Developed by Luye Pharma on its proprietary platform for transdermal patches, Rivaluen^® LA Patch 25.92mg/51.84mg employs an innovative drug delivery system to release the active ingredient, rivastigmine, transdermally twice a week. This approval is based on the positive results of a Phase Ⅲ clinical trial conducted in Japan for patients with Alzheimer's type dementia which met the primary efficacy endpoint.

Alzheimer's disease is a neurodegenerative disease that causes a progressive decline in memory and other aspects of cognition. It is the most common type of dementia, accounting for 50%-75% of all cases. According to statistics, there are over 55 million people living with dementia worldwide, and that number is over 5 million in Japan. The lifetime risk of dementia in the Japanese elderly population is over 50%, and more than half of all dementia cases are caused by Alzheimer's disease.
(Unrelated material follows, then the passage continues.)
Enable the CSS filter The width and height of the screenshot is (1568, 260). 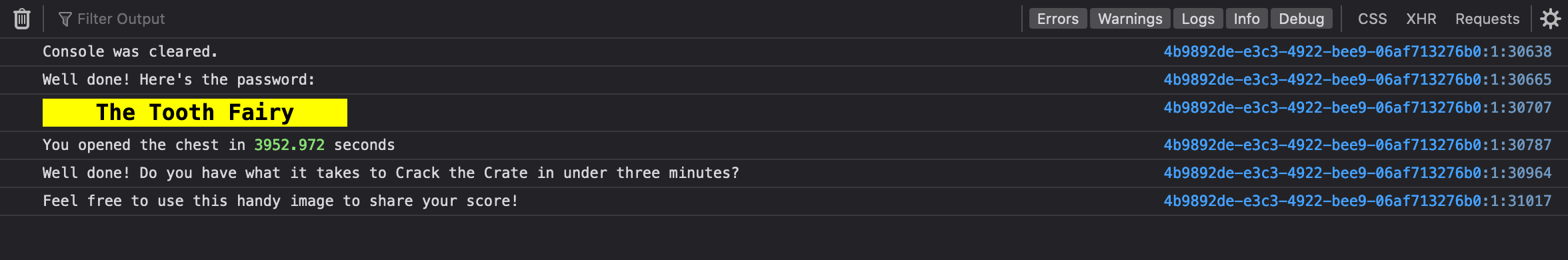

One of the early symptoms of Alzheimer's type dementia is said to be a decline in the ability to manage medication, and the choice of orally disintegrating tablets or patches has been suggested as a way to improve adherence. Rivastigmine Twice Weekly Transdermal Patch requires a lower application frequency than the once-daily Rivastigmine patches generally available on the market, thereby enabling improved medication adherence among patients. Due to its transdermal route of administration, Rivastigmine Twice Weekly Transdermal Patch is convenient for patients who have difficulty swallowing, and may have the potential to lower the incidence of gastrointestinal adverse reactions such as nausea and vomiting when compared with the oral form of the drug.

To expedite the availability of this innovative treatment for Japanese patients, Luye Pharma entered into an agreement with Towa Pharmaceutical Co., Ltd. (Towa) in December 2020, granting the latter an exclusive license for the development and commercialization of Rivastigmine Twice Weekly Transdermal Patch in Japan. Established in 1951, Towa is a prominent pharmaceutical company in Japan with multiple products in the central nervous system therapeutic area in addition to strong commercial capabilities and a robust operational system in the local market. Luye Pharma looks forward to maintaining close collaboration with Towa to deliver high-quality, innovative drugs as well as services and technologies to those in need.

In addition to Japan, Rivastigmine Twice Weekly Transdermal Patch has been approved for marketing in multiple European countries and China. Furthermore, Luye Pharma is also registering the product with local partners in selected countries of Southeast Asia and Latin America.